SCAMP5 facilitates the secretion of α-synuclein through Golgi-independent secretion pathway, and causes Golgi fragmentation.
(A) Inhibitors of Golgi-dependent conventional secretion did not block SCAMP5-mediated secretion of α-synuclein. SH-SY5Y cells stably expressing EGFP-α-synuclein-WT or EGFP-α-synuclein-A53T were transfected with Flag-GFP or Flag-SCAMP5. Cell medium and cell lysate were harvested 48 hours later. Six hours before harvested, the exocytosis inhibitor Tetanus toxic (TeNT, 2nM) or BrefeldinA (BFA, 2μM), or DMSO were applied with a medium change. (B) Representative immunofluorescent images (z-projection) showing Golgi fragmentation in SCAMP5 over-expressed SH-SY5Y cells. Cells were transfected with Flag-SCAMP5, and treated with or without Bafilomycin A1 for 6 hours. 48 hours later, cells were fixed and immuno-stained with antibodies against Flag (green) and Golgi marker GM130 (red) or Giantin (red), and examined with confocal microscopy. Arrows indicate fragmented Golgi apparatus. (C) Quantificantion of Golgi fragmentation. The Golgi apparatus were immuno-stained with GM130 antibody and categorized into three types according to the integrity of its structure: normally stacked Golgi (green arrow), slightly collapsed compact Golgi (yellow arrow), and fragmented Golgi (red arrow). The percentages of cells with indicated Golgi morphology in SCAMP5-/+ cells were determined in three independent experiments (total cell number≥300; mean ±S.E.M.; *p<0.05, **p<0.01, ***p<0.001). (D) Immunofluorescent images showing impaired ER-Golgi transport in SCAMP5 over-expressed SH-SY5Y cells. Cells were transfected with Flag-SCAMP5 and immuno-stained with antibodies against Flag (green) and ERGIC53 (red). Representative morphology of accumulated (arrow) ER-Golgi intermediate compartment was as showed. (E) Statistics shows the percentage of cells with impaired ER-Golgi transport in SCAMP5- or SCAMP5+ cells treated with BafilomycinA1 in four independent experiments (total cell number≥300; mean ±S.E.M.; **p<0.01).
Fig 6.
SCAMP5 facilitates the secretion of α-synuclein through exosome pathway.

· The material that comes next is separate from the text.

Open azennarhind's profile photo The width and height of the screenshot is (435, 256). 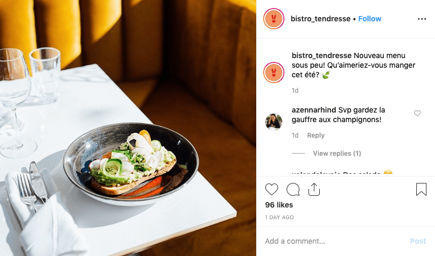274,122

(A) Flowchart showing the exosome extraction procedure. (B) Quality control of exosome extraction. Cell lysates(CL), Cell medium(CM), exosome(EXO), Flow through(FT), and RIPA insoluable pellets of EGFP-α-synuclein stable overexpressed SH-SY5Y cells were collected according to the flowchart in 6A. The difference in apparent molecular weight was mainly due to different buffer between samples. Immunoblotting of exosome marker CD63 is conducted using native lysis buffer and native PAGE. Other proteins such as α-synuclein and ER marker Calnexin were examined with SDS-PAGE. (C) Electron microscopy images of exosomes isolated from the cell medium of SH-SY5Y cells stably expressing EGFP-α-synuclein. (D) SCAMP5 is abundant in exosomes, and it increases α-synuclein secretion via exosome. SH-SY5Y cells stably expressing EGFP-α-synuclein were transfected with Flag-GFP or Flag-SCAMP5, and harvested 48 hour later. All the samples were processed identically. The loading/total volumes of CL, CM, EXO, and FT were 2/1,200μL, 30/6,000μL, 30/200μL, 30/6,000μL respectively. (E) Quantification of secreted EGFP-α-synuclein in exosome of SH-SY5Y cells overexpressed with SCAMP5 or control in three independent experiments. (mean ±S.E.M.; n = 3; *p<0.05). (F) SH-SY5Y cells stably expressing EGFP-α-synuclein were transfected with Flag-GFP or Flag-SCAMP5, and harvested 48 hour later. BrefeldinA was added 6 hours before harvest with a change of medium.